Dataset entries
•••••

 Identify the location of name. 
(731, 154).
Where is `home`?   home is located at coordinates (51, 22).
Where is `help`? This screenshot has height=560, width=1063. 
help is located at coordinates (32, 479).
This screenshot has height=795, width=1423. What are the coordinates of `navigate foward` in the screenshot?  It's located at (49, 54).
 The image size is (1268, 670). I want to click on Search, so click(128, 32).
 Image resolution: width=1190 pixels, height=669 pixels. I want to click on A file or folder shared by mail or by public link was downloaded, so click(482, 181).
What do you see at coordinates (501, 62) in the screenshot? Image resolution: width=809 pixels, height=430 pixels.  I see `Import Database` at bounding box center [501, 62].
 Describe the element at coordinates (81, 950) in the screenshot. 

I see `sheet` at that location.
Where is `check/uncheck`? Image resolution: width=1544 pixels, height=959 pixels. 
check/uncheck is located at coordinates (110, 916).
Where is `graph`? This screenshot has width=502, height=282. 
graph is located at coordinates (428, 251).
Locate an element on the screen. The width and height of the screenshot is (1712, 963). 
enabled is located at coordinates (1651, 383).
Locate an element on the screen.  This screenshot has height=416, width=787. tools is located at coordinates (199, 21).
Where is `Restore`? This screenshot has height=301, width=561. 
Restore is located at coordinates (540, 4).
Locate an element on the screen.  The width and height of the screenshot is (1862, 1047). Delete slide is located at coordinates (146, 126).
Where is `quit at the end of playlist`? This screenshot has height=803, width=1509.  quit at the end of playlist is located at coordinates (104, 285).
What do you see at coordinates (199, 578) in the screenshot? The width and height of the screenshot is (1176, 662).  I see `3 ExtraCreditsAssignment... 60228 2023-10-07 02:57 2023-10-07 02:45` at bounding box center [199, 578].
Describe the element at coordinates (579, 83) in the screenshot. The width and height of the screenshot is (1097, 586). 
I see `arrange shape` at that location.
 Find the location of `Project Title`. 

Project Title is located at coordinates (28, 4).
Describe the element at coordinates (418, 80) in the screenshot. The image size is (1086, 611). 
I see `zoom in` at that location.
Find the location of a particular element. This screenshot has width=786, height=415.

•••••

Written problem »
Write out all the entries above again, replacing each "Where is" with "Where can I find" and keeping everything else the same.

Exercise response »
 Identify the location of name. 
(731, 154).
Where can I find `home`?   home is located at coordinates (51, 22).
Where can I find `help`? This screenshot has height=560, width=1063. 
help is located at coordinates (32, 479).
This screenshot has height=795, width=1423. What are the coordinates of `navigate foward` in the screenshot?  It's located at (49, 54).
 The image size is (1268, 670). I want to click on Search, so click(128, 32).
 Image resolution: width=1190 pixels, height=669 pixels. I want to click on A file or folder shared by mail or by public link was downloaded, so click(482, 181).
What do you see at coordinates (501, 62) in the screenshot? Image resolution: width=809 pixels, height=430 pixels.  I see `Import Database` at bounding box center [501, 62].
 Describe the element at coordinates (81, 950) in the screenshot. 

I see `sheet` at that location.
Where can I find `check/uncheck`? Image resolution: width=1544 pixels, height=959 pixels. 
check/uncheck is located at coordinates (110, 916).
Where can I find `graph`? This screenshot has width=502, height=282. 
graph is located at coordinates (428, 251).
Locate an element on the screen. The width and height of the screenshot is (1712, 963). 
enabled is located at coordinates (1651, 383).
Locate an element on the screen.  This screenshot has height=416, width=787. tools is located at coordinates (199, 21).
Where can I find `Restore`? This screenshot has height=301, width=561. 
Restore is located at coordinates (540, 4).
Locate an element on the screen.  The width and height of the screenshot is (1862, 1047). Delete slide is located at coordinates (146, 126).
Where can I find `quit at the end of playlist`? This screenshot has height=803, width=1509.  quit at the end of playlist is located at coordinates (104, 285).
What do you see at coordinates (199, 578) in the screenshot? The width and height of the screenshot is (1176, 662).  I see `3 ExtraCreditsAssignment... 60228 2023-10-07 02:57 2023-10-07 02:45` at bounding box center [199, 578].
Describe the element at coordinates (579, 83) in the screenshot. The width and height of the screenshot is (1097, 586). 
I see `arrange shape` at that location.
 Find the location of `Project Title`. 

Project Title is located at coordinates (28, 4).
Describe the element at coordinates (418, 80) in the screenshot. The image size is (1086, 611). 
I see `zoom in` at that location.
Find the location of a particular element. This screenshot has width=786, height=415.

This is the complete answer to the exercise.